Há três anos, a imensa maioria dos sunitas não votaram. As eleições deste sábado devem marcar o retorno desta comunidade religiosa.

"Vim votar hoje para compensar tudo o que perdemos ao boicotar as últimas eleições", explicou Abu Riad.

"Em 2005, votei nos membros da minha comunidade, mas hoje, escolhi os mais competentes", afirmou, por sua vez, Raad Kazem, um xiita de 65 anos, em um colégio eleitoral de Bagdá.

Na turbulenta província de Diyala, Muchtar Jabaar se disse orgulhoso de ter cumprido seu dever. "As pessoas têm medo de votar por causa dos terroristas. Eu votei para mostrar a elas que não precisamos ter medo", contou este taxista de 32 anos.

No entanto, alguns incidentes foram registrados neste sábado.

Em Tikrit, a região onde nasceu o ex-ditador Saddam Hussein, quatro bombas de efeito moral explodiram perto de centros de votação, sem deixar vítimas, segundo a polícia.

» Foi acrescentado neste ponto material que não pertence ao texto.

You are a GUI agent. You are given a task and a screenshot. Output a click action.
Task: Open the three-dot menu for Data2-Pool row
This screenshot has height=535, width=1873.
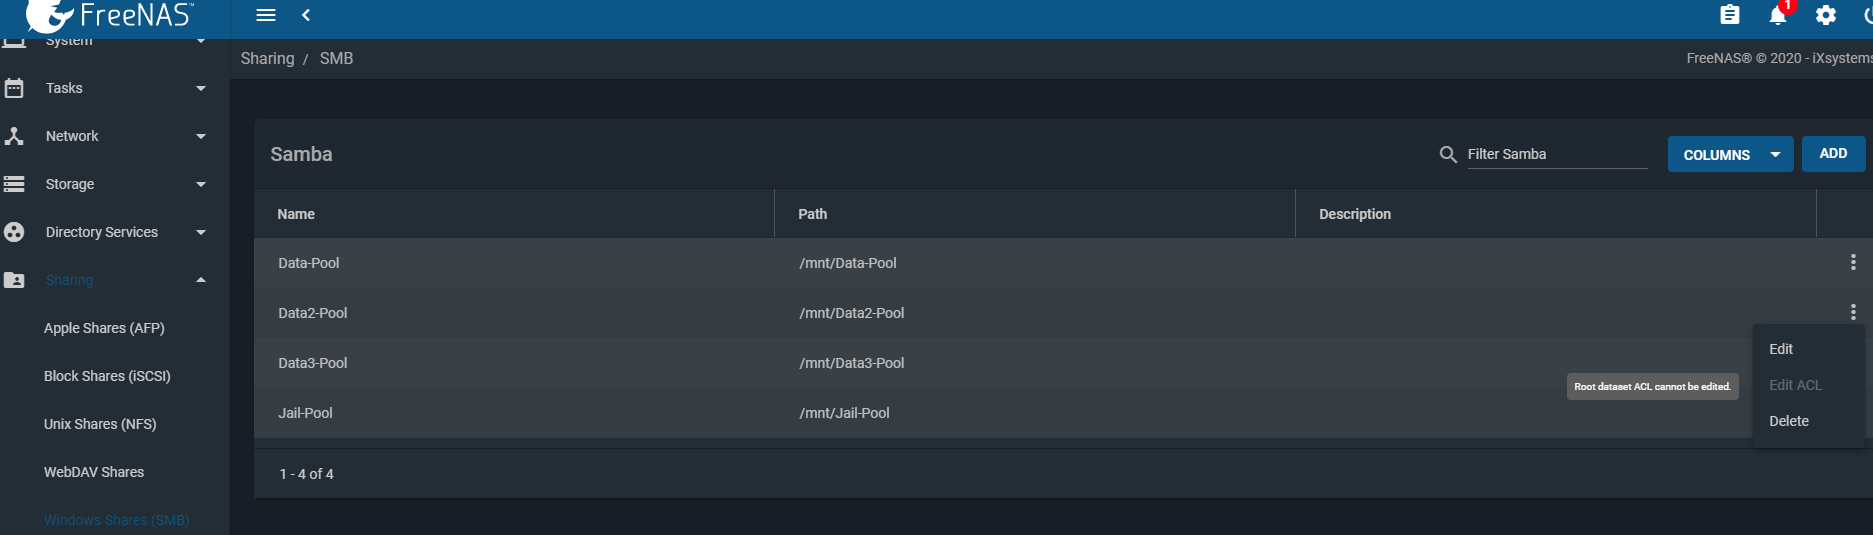(1853, 312)
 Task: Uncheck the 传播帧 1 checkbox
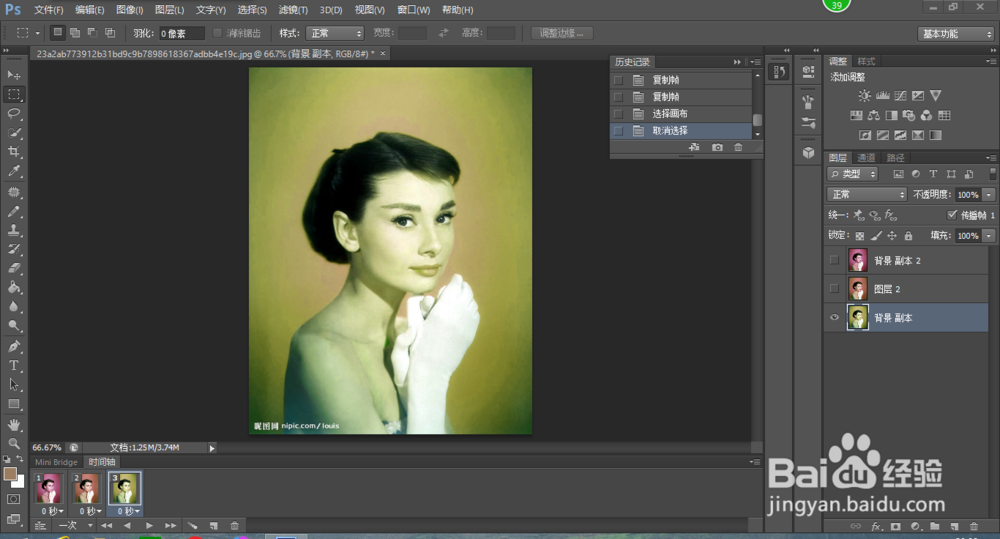click(x=952, y=215)
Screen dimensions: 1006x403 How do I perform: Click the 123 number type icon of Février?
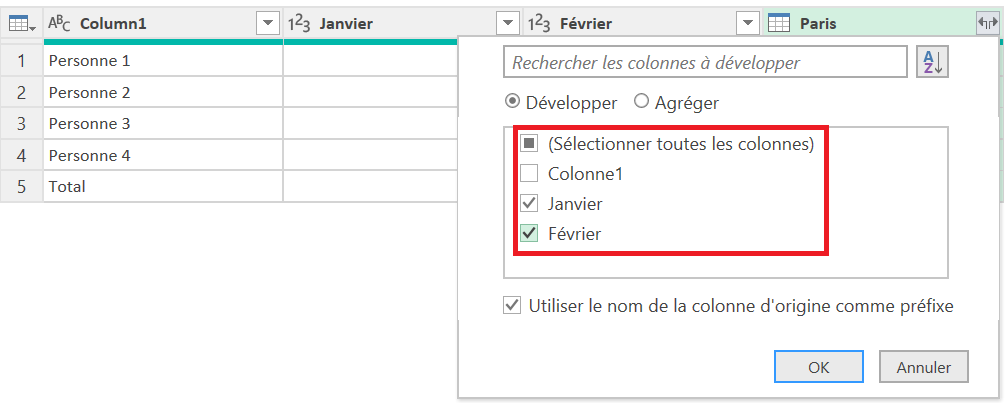click(x=538, y=23)
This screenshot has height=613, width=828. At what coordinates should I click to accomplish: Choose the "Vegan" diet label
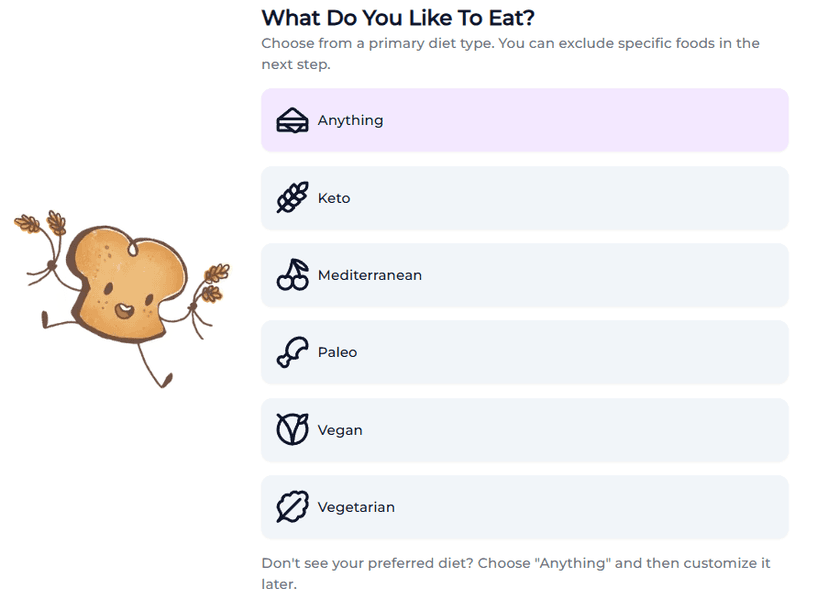coord(340,430)
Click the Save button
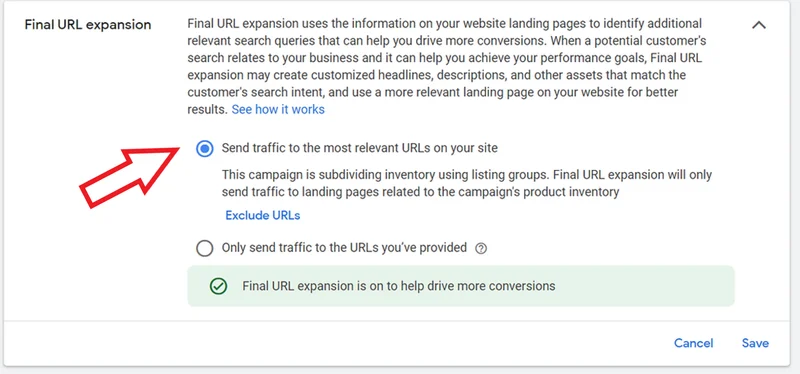The image size is (800, 374). [755, 343]
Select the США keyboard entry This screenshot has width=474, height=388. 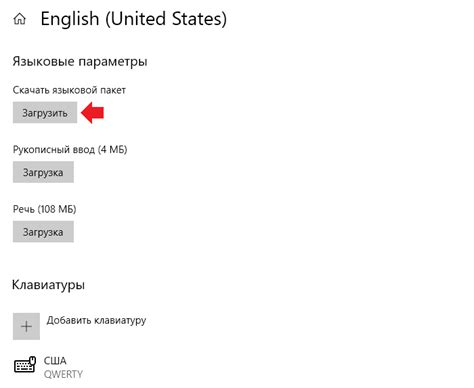pyautogui.click(x=55, y=361)
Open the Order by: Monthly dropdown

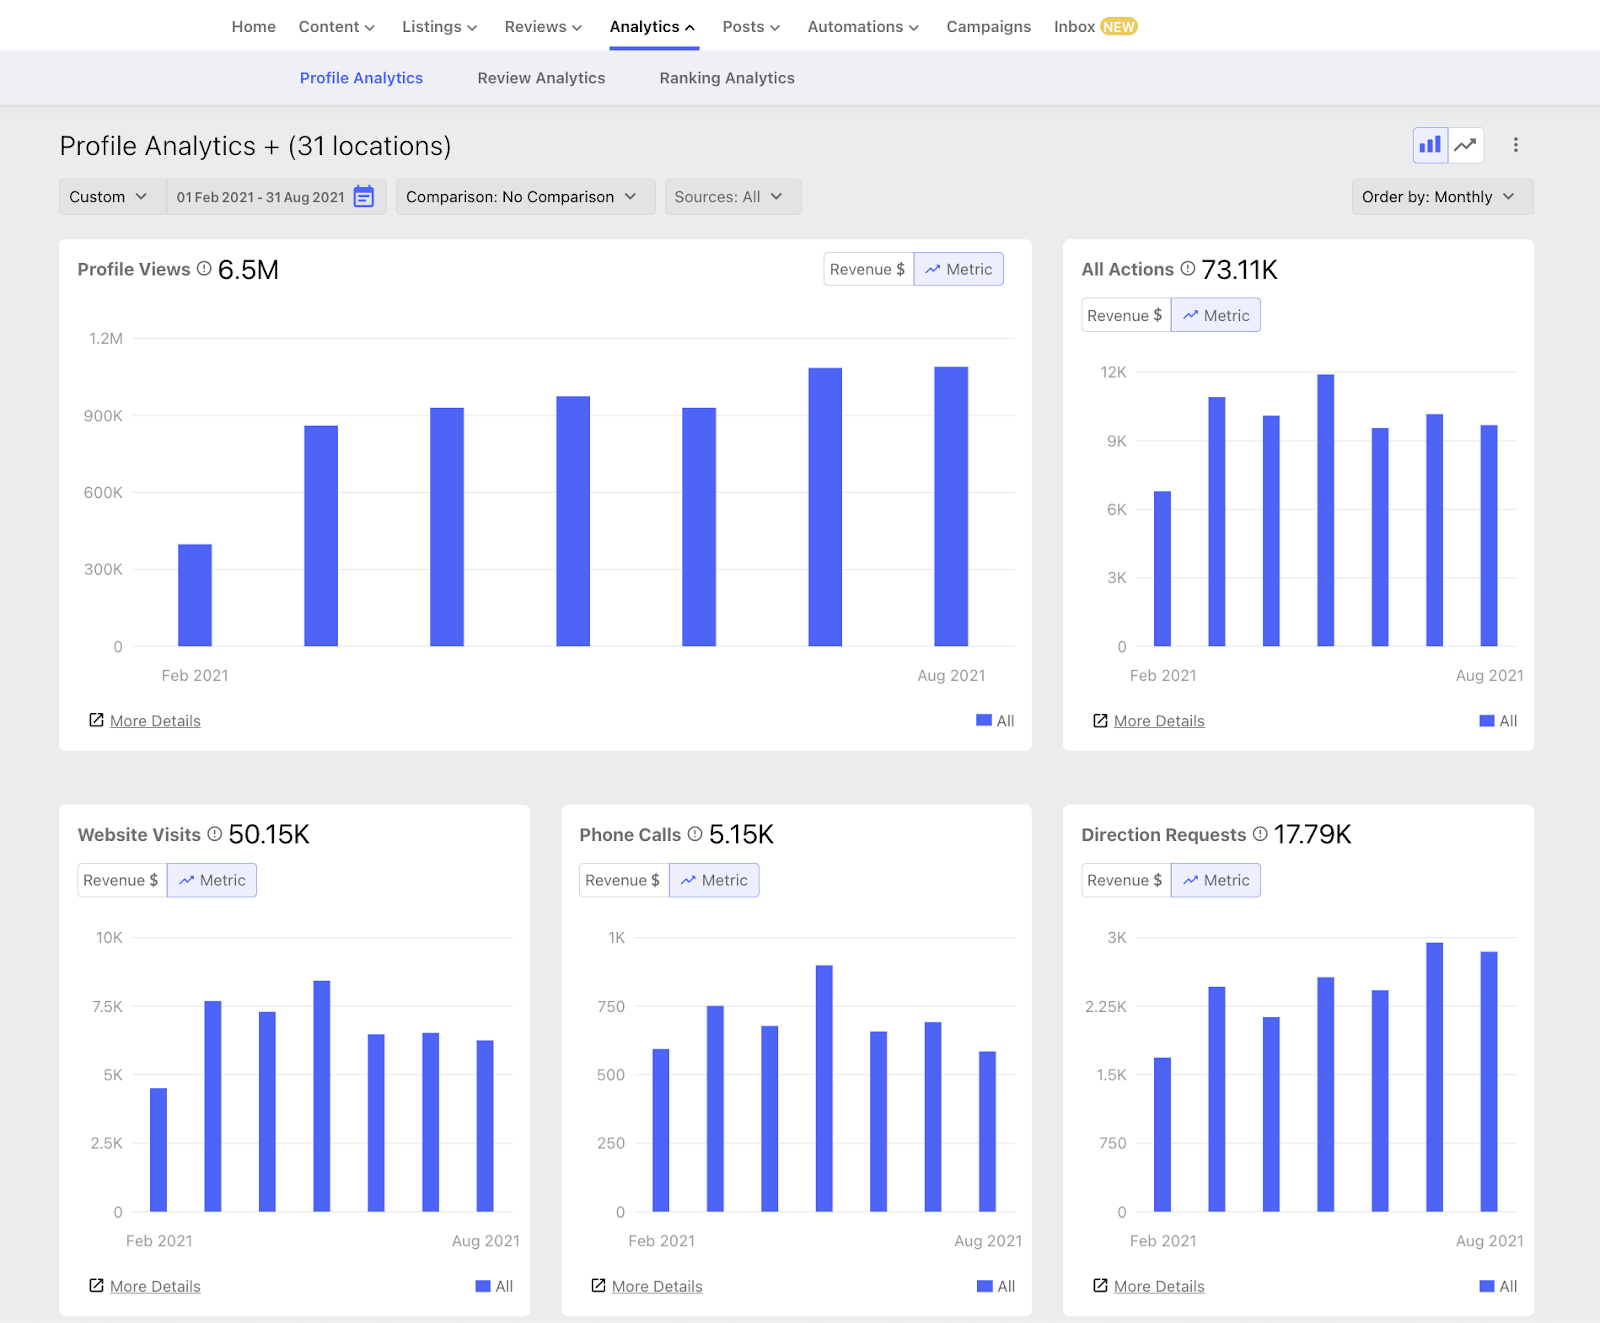tap(1442, 197)
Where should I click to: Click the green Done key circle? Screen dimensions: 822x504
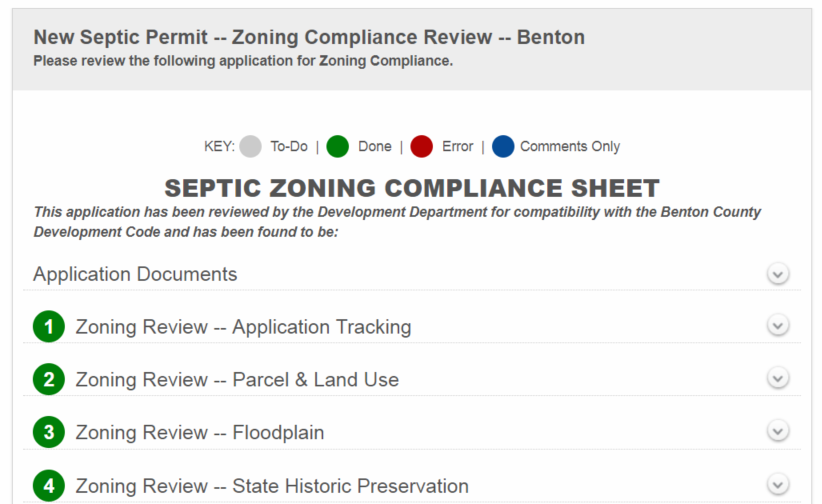pyautogui.click(x=337, y=146)
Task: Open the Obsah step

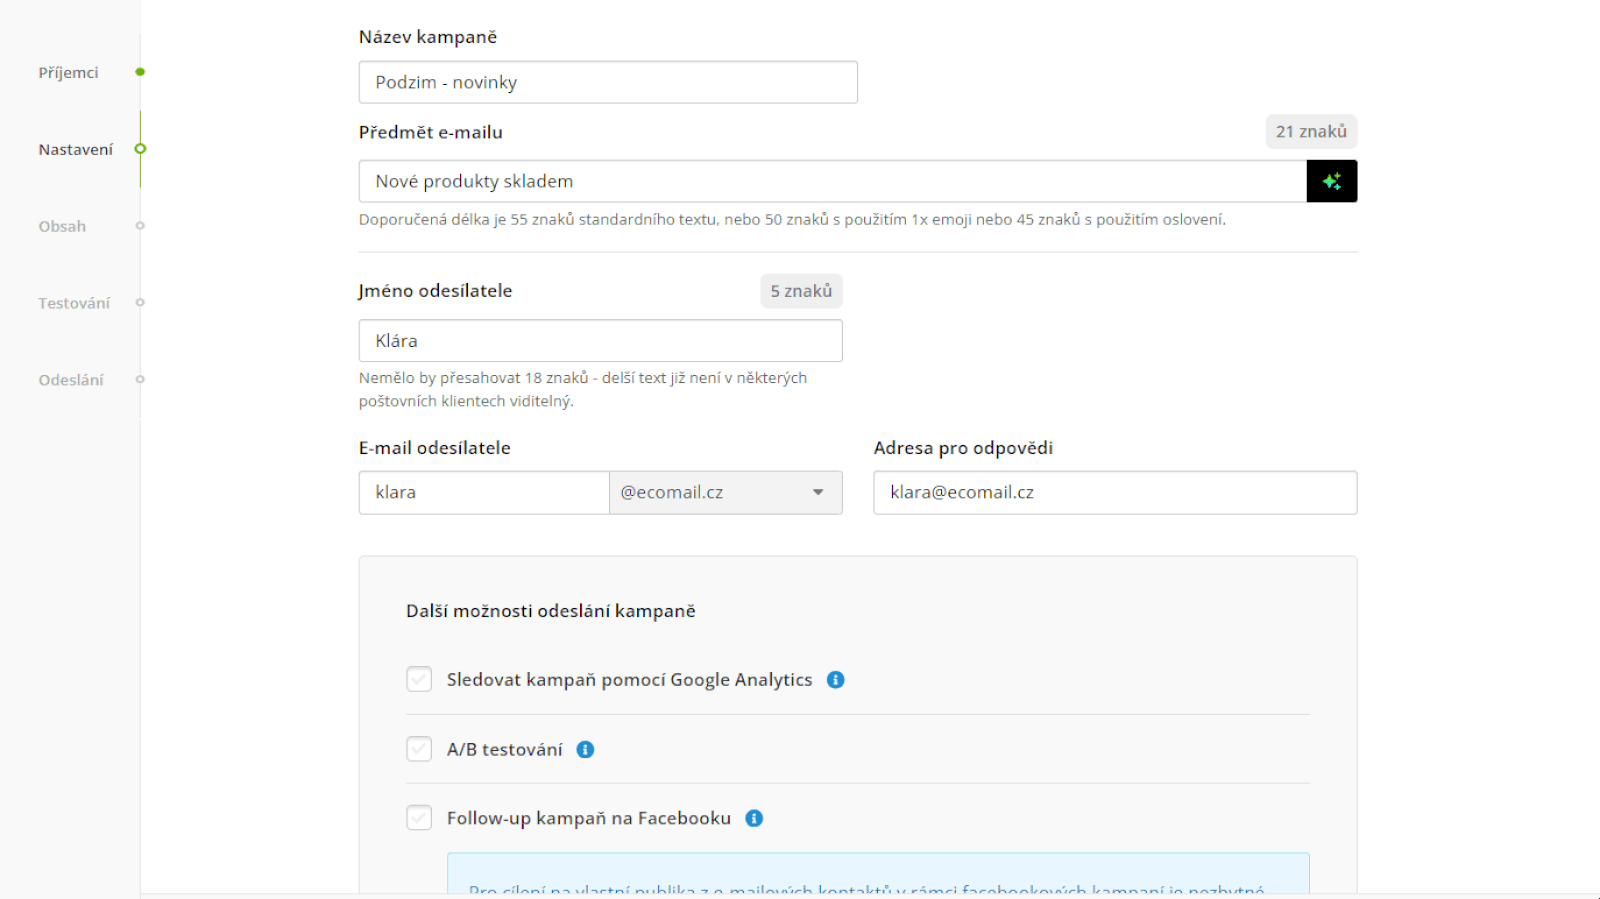Action: [x=62, y=227]
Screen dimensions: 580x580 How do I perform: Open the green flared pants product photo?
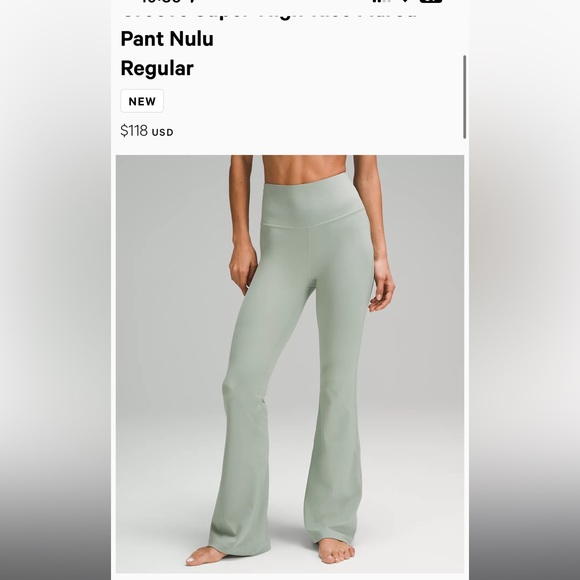[290, 364]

Em Bagdá, duas pessoas foram feridas perto de um colégio eleitoral no bairro popular xiita de Sadr City, onde soldados tiveram que atirar para o alto para organizar uma fila de espera. Além disso, seis policiais e um civil foram feridos na explosão de uma bomba caseira em Tuz Khormatu, 180 km ao nordeste de Bagdá.

Os primeiros resultados destas eleições devem ser anunciados no dia 3 de fevereiro.